**TEXTE FOURNI:**
Mais il fallait reloger les sinistrés dans les meilleurs délais. Et chaque famille de locataires alla se chercher un hôtel pour les prochaines nuits. Cependant, cette situation ne pouvait perdurer. Quelques jours après, le maire mit à la disposition des résidents un car de Pompes funèbres, tout noir, avec de chaque côté, une inscription « P.F. Municipales » (authentique !) en immenses lettres d’or. Nous devions aller en reconnaissance dans les cités où on pourrait nous recaser. C’est ainsi que nous fîmes du tourisme urbain à Climat-de-France et Diar El Mahçoul, cités qui étaient à l’époque encore en chantier. C’est après de longues palabres et devant le refus des locataires d’habiter dans ces quartiers excentrés, qu’il fut décidé de nous reloger dans divers hôtels de la ville, pour un temps indéterminé. C’est comme cela que, entre autres, la famille Duchamp se retrouva à l’hôtel Alber 1er et la famille Séguy dans un hôtel de la rue de la Liberté, juste au-dessus du cinéma Splendid.

Comme la chambre que nous occupions était dotée d’une immense baignoire, sitôt installé, je me suis jeté dedans, provoquant une inondation mémorable.

Devant le risque de sinistre, on avait également évacué l’immeuble d’angle du n° 2 de la rue d’Estonie et la famille Saupagna se retrouva dans  un hôtel du square Bresson.

Dans la journée, les habitants pouvaient retourner dans leurs appartements pour manger et les ménagères vaquer à leurs occupations habituelles.

Le boulanger Michel Orts faisait toujours son pain ; l’épicerie « La Parisienne » était ouverte à sa clientèle ; le « Divan mobile » bourrait avec ardeur ses matelas de laine ou de crin.

Les travaux durèrent plusieurs mois. Des tonnes de béton armé furent coulées pour consolider les immeubles.

Restait le garage enclavé du père Saupagna. Il ne put sortir sa « 202 » que lorsque la circulation fut rétablie dans la rue.

Seul demeurait assis dans l’escalier du 51 un vieux pompier, avec le casque toujours vissé sur la  tête. Il portait en bandoulière un clairon destiné à sonner l’alerte, s’il voyait les témoins de plâtre se fissurer. Quand Jean-Pierre et moi passions devant lui, il nous autorisait parfois à souffler dedans…

G.S.

 

                                                                                                                    Dessin de Jean Brua

 

 

QUELQUES TÉMOIGNAGES

 

Andrée Saupagna-Sfreddo (n°2 Estonie)

J'avais 11 ans  lors de l'effondrement. Je me souviens des pompiers, des cris et de l'évacuation des locataires vers un hôtel. Mes parents et mes deux frères sont partis à l'hôtel ; quant à ma jumelle et à moi-même, on nous avait amenées chez ma soeur aînée qui habitait rue Marcel-Pallat.

**LIGNES RÉPERTORIÉES:**
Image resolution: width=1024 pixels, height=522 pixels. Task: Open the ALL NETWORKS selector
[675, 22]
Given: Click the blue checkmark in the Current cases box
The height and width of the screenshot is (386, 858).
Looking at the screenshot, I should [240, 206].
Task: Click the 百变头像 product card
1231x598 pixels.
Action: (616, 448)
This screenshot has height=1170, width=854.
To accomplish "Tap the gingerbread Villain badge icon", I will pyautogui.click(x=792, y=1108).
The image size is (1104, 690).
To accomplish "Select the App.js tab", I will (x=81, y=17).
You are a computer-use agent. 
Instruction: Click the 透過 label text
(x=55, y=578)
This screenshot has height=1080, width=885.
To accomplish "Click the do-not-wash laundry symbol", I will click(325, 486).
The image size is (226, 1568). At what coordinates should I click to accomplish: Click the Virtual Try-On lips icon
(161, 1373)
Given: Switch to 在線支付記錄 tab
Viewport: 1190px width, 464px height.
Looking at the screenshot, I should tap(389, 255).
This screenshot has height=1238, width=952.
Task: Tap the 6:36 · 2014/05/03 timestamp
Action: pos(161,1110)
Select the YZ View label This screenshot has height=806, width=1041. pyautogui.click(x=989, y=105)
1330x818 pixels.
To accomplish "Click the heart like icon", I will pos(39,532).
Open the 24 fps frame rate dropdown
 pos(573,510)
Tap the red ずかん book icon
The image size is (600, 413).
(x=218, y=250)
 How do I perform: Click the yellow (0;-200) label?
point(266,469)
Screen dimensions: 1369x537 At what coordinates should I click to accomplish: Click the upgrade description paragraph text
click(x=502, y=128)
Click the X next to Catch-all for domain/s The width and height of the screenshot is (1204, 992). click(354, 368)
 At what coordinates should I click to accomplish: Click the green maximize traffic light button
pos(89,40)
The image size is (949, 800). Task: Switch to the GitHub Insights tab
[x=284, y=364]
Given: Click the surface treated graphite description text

**CONSIGNE A:** Recopiez à l'identique le passage du récit sur le relogement des sinistrés qui commence aux mots « J'avais 11 ans  lors » et se termine après « habitait rue Marcel-Pallat. ».
**CONSIGNE B:** Rédigez la suite du récit sur le relogement des sinistrés, en partant de sa dernière phrase.
Les lignes proviennent d'une source distincte.

**RÉPONSE A:**
J'avais 11 ans  lors de l'effondrement. Je me souviens des pompiers, des cris et de l'évacuation des locataires vers un hôtel. Mes parents et mes deux frères sont partis à l'hôtel ; quant à ma jumelle et à moi-même, on nous avait amenées chez ma soeur aînée qui habitait rue Marcel-Pallat.

**RÉPONSE B:**
 

Renée Amizet-Pistoresi (n° 38 D-d-C)

Pour ma part, j'étais à Boufarik à cette époque mais mon frère et mes soeurs respectivement âgés de 18, 16 et 12 ans qui vivaient avec ma grand mère au 38 s'en souviennent et surtout des conseils de l'aîné qui leur demandait de ne pas allumer car dans ce cas, il peut y avoir des risques d'explosion dues à des ruptures de canalisation.

 

Jean-Claude Hestin (n° 28 D-d-C)

Pour les enfants, ce fut le bonheur total. Plus de trolleys, plus de passage de voitures pendant de nombreux mois; on pouvait jouer à la pelote basque contre le mur de l'école de garcons, sans parler des courses de carrioles non stop. Au jeu des bouchons, pendant le Tour de France, au lieu de dessiner les serpents sur les trottoirs, on prenait toute la route... À un certain moment on n’a même plus eu besoin de dessiner. On partait du virage vers le 34, et la première étape c'était à la pharmacie Michel : 100 mètres d'un coup !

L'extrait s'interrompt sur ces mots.